■ ASSIGNMENT ■
Here is the listing. Report each line in it that contains the string "computer".

↓↓↓

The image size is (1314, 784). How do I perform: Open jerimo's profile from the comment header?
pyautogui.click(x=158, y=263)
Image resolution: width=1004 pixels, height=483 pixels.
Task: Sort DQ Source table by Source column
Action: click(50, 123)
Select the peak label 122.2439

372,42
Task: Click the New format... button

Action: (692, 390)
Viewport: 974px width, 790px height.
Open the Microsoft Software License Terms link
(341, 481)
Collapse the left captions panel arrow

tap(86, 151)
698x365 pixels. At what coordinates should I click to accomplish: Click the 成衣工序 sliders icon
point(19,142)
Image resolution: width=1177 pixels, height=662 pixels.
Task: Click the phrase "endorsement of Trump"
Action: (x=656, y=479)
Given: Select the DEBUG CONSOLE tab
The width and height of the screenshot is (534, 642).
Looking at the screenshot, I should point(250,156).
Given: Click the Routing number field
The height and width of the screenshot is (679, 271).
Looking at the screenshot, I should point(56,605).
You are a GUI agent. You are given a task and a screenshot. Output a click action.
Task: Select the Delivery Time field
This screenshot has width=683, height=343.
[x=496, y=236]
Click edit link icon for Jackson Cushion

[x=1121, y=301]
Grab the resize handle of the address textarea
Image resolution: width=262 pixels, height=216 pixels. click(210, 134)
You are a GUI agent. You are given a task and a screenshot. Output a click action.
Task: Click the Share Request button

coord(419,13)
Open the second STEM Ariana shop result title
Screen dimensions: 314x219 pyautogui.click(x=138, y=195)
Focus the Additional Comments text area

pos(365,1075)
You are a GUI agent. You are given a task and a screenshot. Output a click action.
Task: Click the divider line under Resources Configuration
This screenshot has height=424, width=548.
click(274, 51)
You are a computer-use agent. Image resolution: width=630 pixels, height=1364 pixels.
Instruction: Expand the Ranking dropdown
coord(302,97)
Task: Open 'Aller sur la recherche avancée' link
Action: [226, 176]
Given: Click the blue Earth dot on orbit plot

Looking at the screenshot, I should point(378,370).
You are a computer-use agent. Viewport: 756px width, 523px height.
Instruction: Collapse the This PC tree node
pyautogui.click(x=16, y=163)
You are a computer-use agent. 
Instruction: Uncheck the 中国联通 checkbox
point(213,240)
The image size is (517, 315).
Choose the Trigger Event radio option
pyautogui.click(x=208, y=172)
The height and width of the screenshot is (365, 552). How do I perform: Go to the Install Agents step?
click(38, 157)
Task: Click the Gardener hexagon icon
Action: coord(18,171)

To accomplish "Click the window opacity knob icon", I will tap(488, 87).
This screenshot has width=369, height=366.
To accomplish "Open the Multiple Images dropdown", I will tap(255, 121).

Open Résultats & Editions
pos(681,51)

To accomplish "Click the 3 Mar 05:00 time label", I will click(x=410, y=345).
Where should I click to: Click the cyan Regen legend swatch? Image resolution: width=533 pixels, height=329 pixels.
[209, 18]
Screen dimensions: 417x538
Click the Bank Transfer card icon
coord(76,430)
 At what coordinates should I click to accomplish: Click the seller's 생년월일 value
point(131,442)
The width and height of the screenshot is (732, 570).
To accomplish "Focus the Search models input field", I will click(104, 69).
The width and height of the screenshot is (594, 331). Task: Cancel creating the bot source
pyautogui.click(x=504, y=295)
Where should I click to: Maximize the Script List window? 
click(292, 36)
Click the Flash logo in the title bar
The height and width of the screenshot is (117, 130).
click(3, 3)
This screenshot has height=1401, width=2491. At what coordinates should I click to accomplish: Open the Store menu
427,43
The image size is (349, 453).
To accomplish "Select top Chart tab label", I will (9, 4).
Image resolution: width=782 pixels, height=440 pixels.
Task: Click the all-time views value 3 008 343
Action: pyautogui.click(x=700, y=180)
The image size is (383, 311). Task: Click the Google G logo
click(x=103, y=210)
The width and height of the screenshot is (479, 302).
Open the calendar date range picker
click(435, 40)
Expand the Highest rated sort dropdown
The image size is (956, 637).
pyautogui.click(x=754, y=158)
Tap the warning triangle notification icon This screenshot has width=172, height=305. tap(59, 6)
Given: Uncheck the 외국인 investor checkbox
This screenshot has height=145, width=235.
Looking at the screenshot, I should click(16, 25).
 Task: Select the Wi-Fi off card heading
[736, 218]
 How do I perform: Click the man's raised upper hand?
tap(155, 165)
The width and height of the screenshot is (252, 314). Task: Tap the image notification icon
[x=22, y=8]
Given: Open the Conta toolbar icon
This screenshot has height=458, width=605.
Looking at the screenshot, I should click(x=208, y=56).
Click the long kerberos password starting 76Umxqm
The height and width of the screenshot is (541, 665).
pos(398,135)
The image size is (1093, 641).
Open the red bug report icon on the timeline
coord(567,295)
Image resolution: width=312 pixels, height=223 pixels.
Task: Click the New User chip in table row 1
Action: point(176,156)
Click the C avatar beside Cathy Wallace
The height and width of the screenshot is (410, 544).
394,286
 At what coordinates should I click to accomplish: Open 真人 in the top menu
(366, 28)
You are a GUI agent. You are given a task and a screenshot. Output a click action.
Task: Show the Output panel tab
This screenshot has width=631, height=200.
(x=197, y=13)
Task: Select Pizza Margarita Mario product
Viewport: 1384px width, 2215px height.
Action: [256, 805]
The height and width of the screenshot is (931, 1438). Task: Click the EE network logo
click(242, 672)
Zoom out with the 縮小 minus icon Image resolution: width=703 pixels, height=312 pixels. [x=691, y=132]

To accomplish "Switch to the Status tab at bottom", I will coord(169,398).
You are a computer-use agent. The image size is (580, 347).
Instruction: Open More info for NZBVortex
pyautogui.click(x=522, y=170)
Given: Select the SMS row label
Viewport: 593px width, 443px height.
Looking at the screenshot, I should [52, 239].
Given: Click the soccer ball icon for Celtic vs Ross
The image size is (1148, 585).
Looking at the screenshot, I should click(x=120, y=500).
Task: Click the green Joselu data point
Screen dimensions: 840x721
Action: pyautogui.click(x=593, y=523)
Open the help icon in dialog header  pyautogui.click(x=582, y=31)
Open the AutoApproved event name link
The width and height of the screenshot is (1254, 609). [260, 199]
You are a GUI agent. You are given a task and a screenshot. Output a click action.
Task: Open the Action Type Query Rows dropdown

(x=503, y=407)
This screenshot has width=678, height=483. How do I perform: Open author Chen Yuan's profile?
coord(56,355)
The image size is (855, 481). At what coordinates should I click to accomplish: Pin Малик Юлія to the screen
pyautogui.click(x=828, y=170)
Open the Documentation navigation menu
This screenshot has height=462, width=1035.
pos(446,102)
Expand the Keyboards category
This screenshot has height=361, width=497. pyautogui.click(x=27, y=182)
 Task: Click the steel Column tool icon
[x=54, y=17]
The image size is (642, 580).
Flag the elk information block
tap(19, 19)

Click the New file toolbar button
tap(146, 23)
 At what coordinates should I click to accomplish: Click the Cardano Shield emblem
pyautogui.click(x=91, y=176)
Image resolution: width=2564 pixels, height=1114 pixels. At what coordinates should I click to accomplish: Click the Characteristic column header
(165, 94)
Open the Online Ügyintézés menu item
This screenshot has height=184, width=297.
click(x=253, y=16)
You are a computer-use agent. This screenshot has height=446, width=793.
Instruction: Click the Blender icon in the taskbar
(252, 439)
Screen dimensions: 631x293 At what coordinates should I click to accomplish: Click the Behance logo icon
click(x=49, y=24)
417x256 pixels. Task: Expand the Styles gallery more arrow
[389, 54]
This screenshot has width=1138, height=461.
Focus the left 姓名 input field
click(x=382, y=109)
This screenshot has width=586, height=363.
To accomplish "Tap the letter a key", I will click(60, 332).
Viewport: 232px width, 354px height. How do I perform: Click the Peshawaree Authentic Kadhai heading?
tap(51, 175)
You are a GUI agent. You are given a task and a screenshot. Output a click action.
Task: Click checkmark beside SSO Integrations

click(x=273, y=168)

↑↑↑

■ SOLUTION FOR THIS PROBLEM ■
You are a computer-use agent. Image resolution: width=630 pixels, height=1364 pixels.
You are a computer-use agent. Viewport: 756px width, 523px height.
You are a computer-use agent. 
You are a computer-use agent. The image size is (580, 347).
You are a computer-use agent. This screenshot has height=446, width=793.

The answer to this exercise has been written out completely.